Problem details
In the entries below, substitute "What should I click to" for every occurrence of "Where should I click to" and write the lines out again with nothing else changed. Leave out the pictures.

•••

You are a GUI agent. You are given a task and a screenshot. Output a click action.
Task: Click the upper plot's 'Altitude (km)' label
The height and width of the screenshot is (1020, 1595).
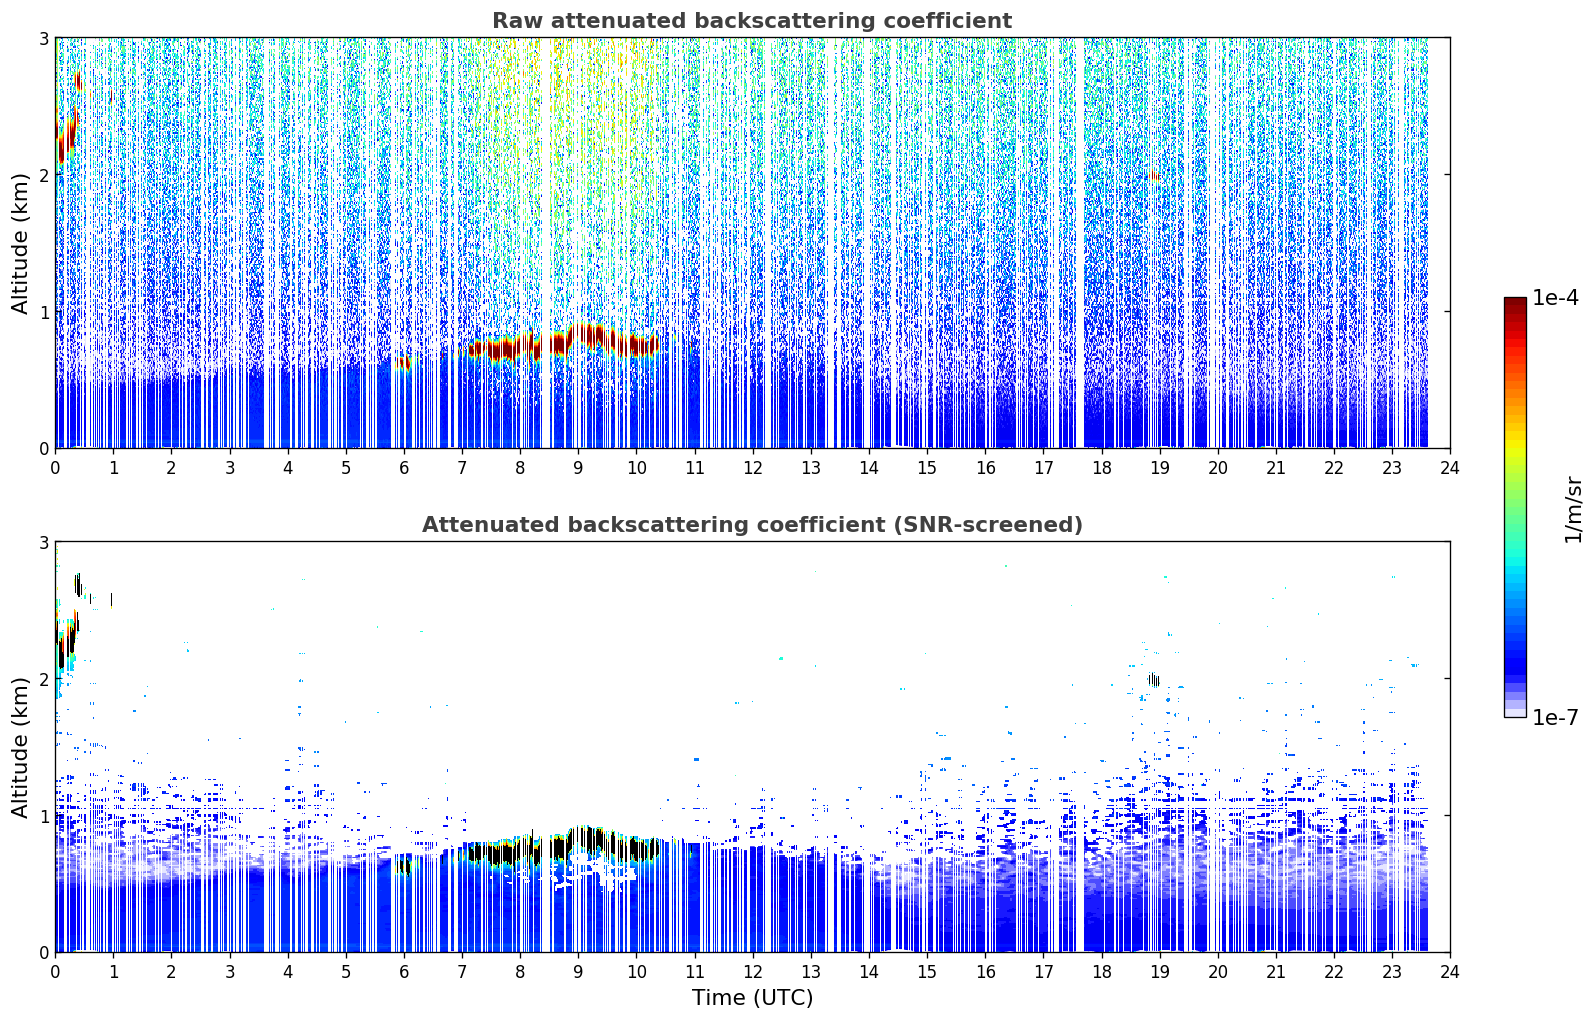(x=21, y=243)
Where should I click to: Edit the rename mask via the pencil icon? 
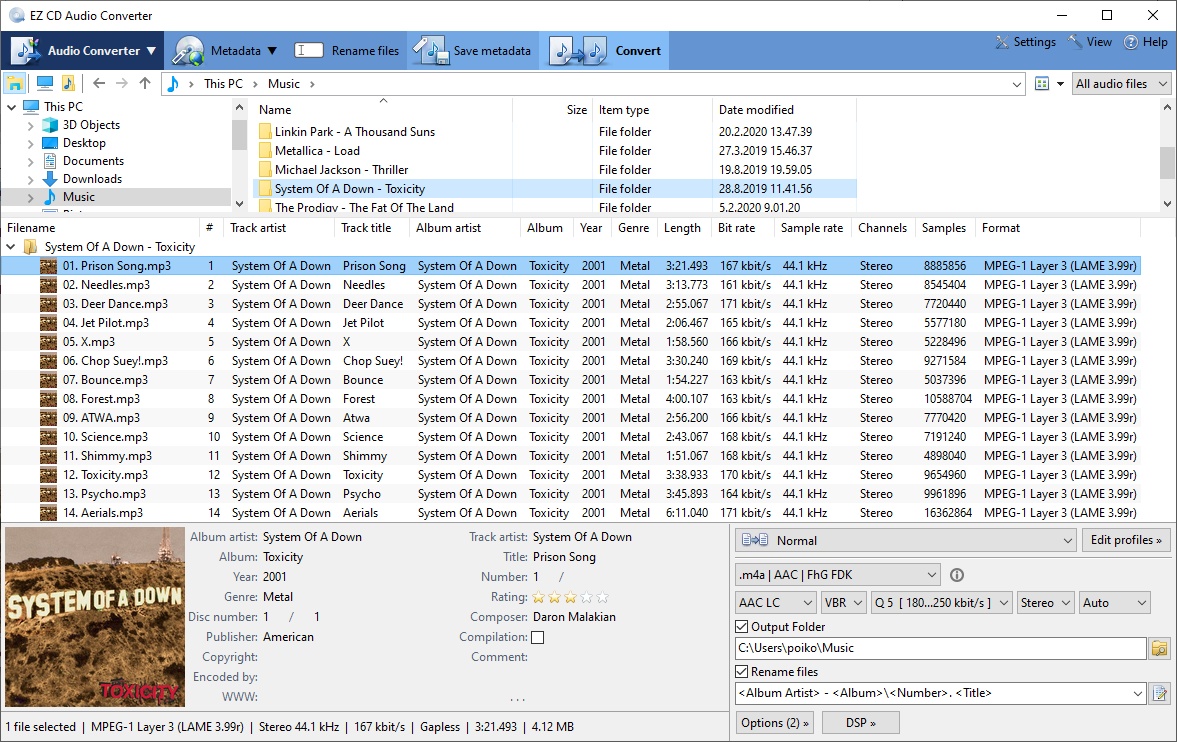point(1159,692)
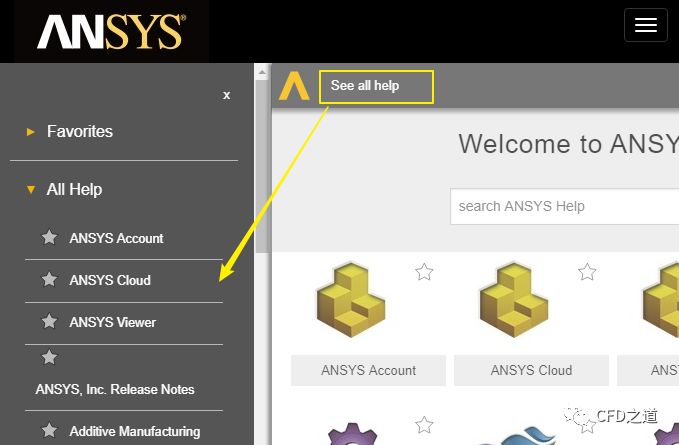This screenshot has width=679, height=445.
Task: Open the ANSYS Account product cube icon
Action: [352, 300]
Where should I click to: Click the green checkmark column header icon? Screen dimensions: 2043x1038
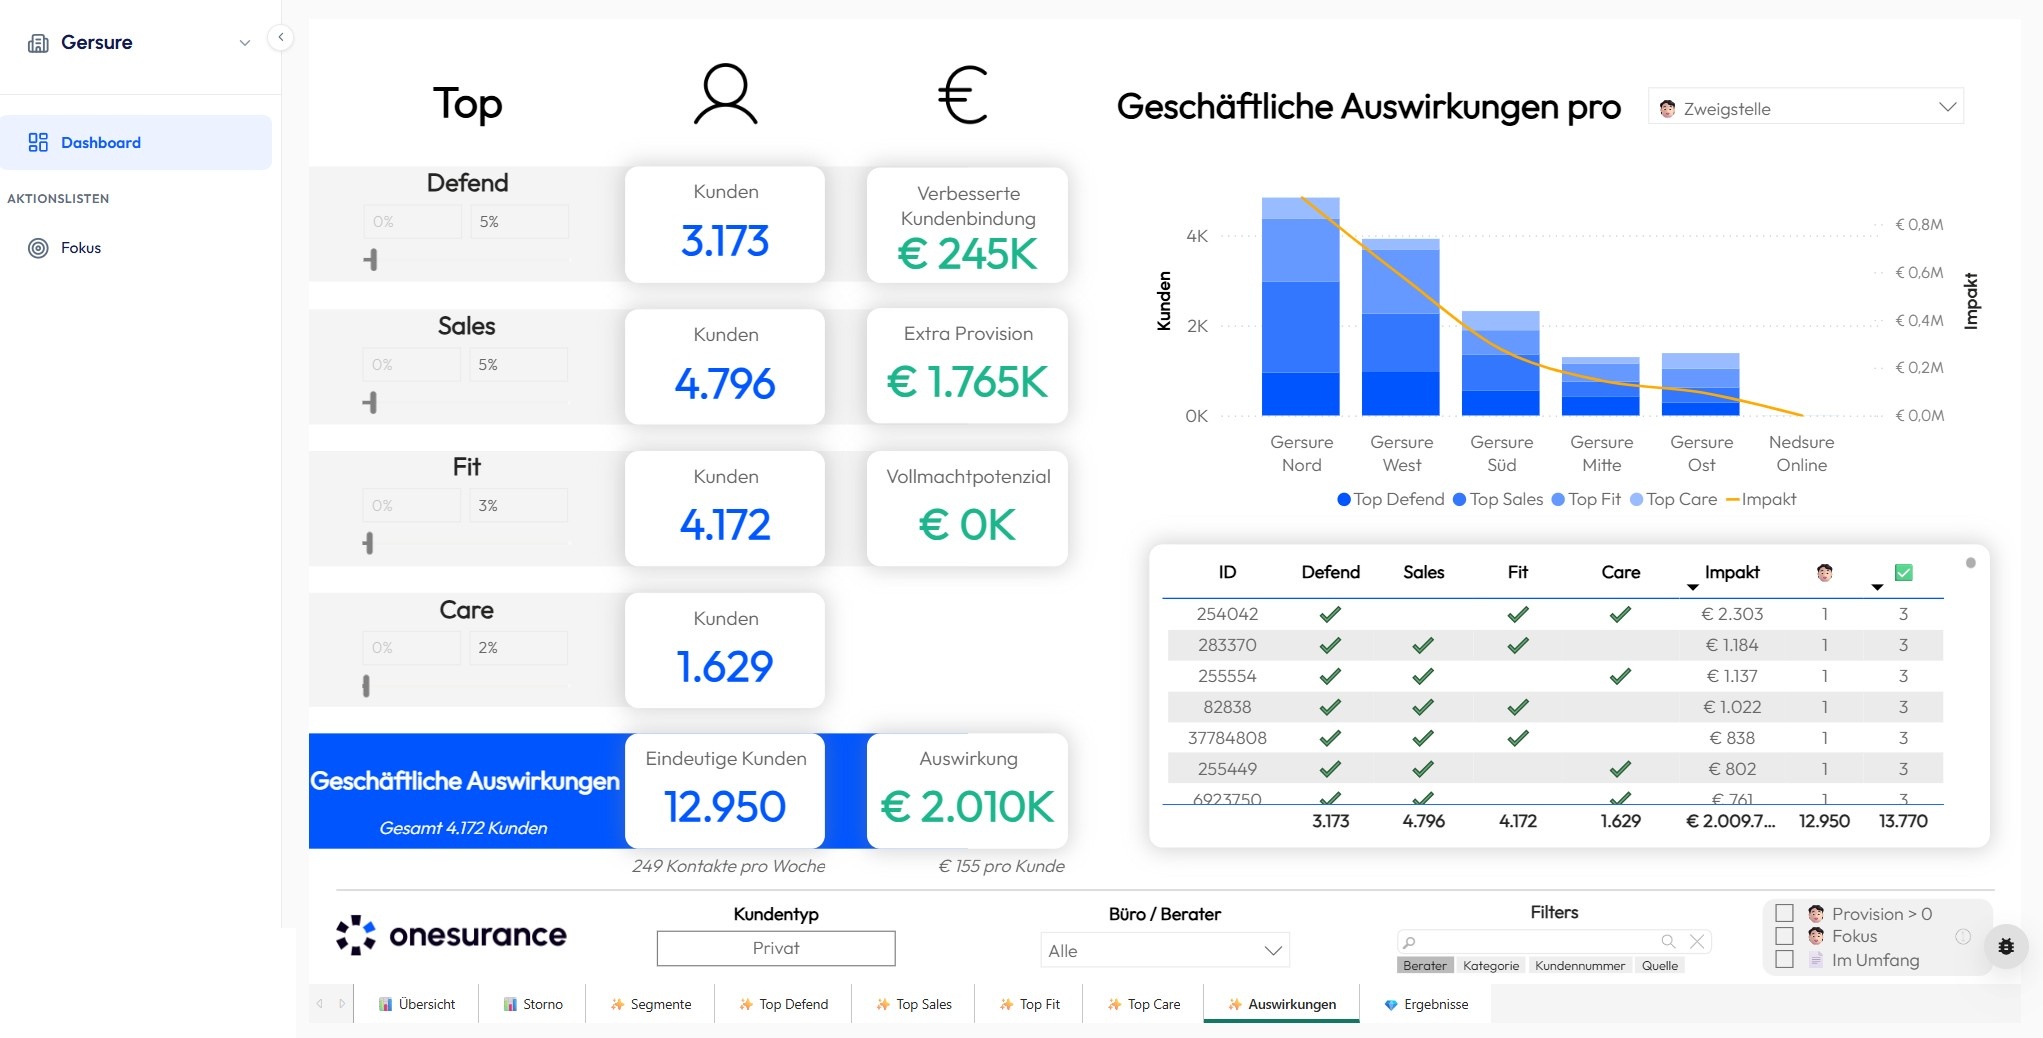1904,573
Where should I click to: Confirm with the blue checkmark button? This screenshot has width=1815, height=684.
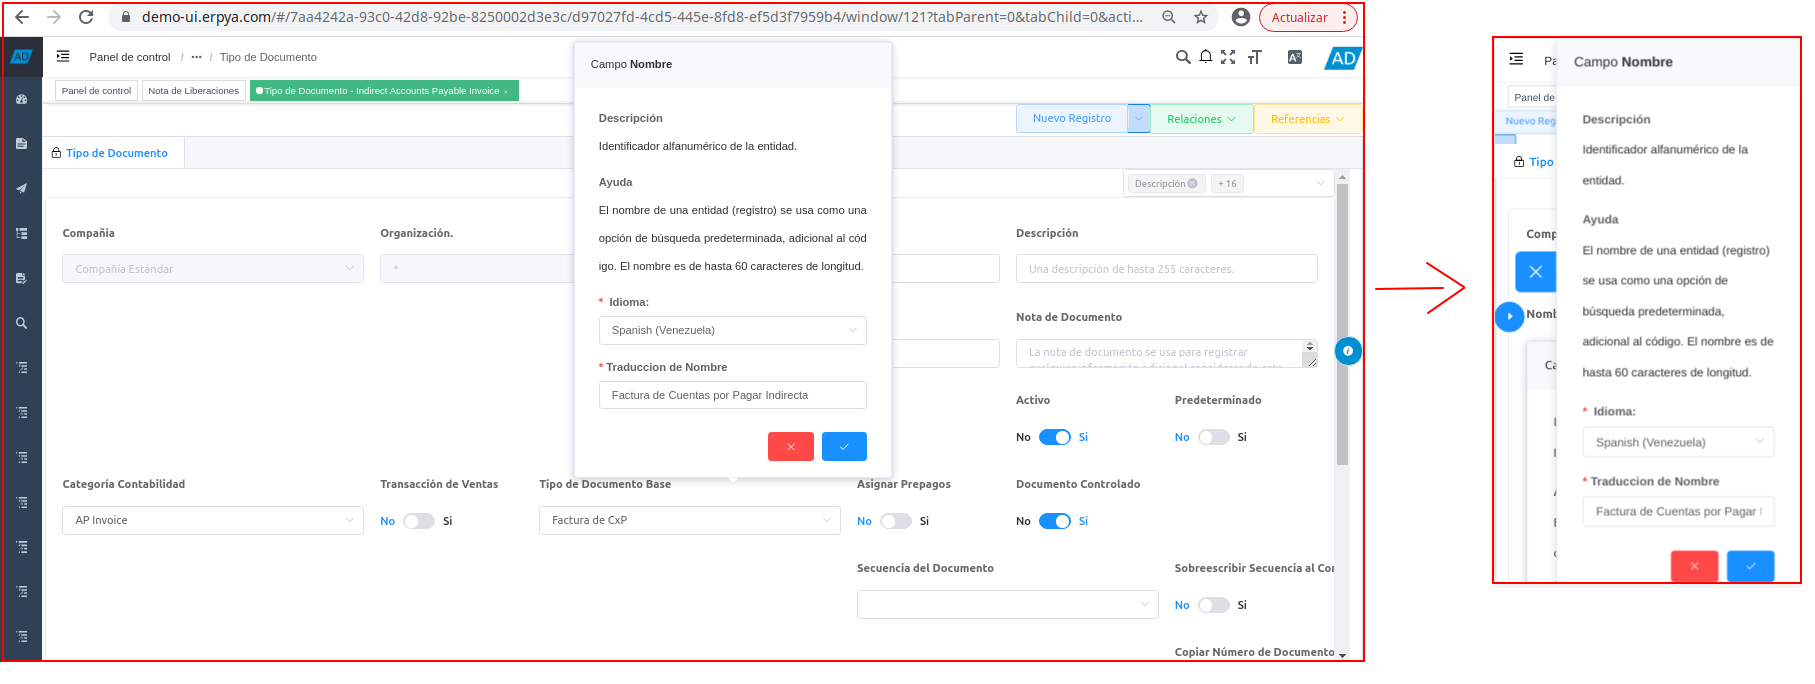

•••

Solution to this task
You are a GUI agent. You are given a task and a screenshot. Output a click action.
Task: Click the upper plot's 'Altitude (km)' label
The height and width of the screenshot is (1020, 1595).
(x=21, y=243)
What should I click to: Edit the rename mask via the pencil icon? 
point(1159,692)
This screenshot has width=679, height=445.
Task: Open the ANSYS Account product cube icon
Action: [352, 300]
What should I click to: Click the green checkmark column header icon? Screen dimensions: 2043x1038
1904,573
What should I click to: Confirm with the blue checkmark button? This screenshot has width=1815, height=684.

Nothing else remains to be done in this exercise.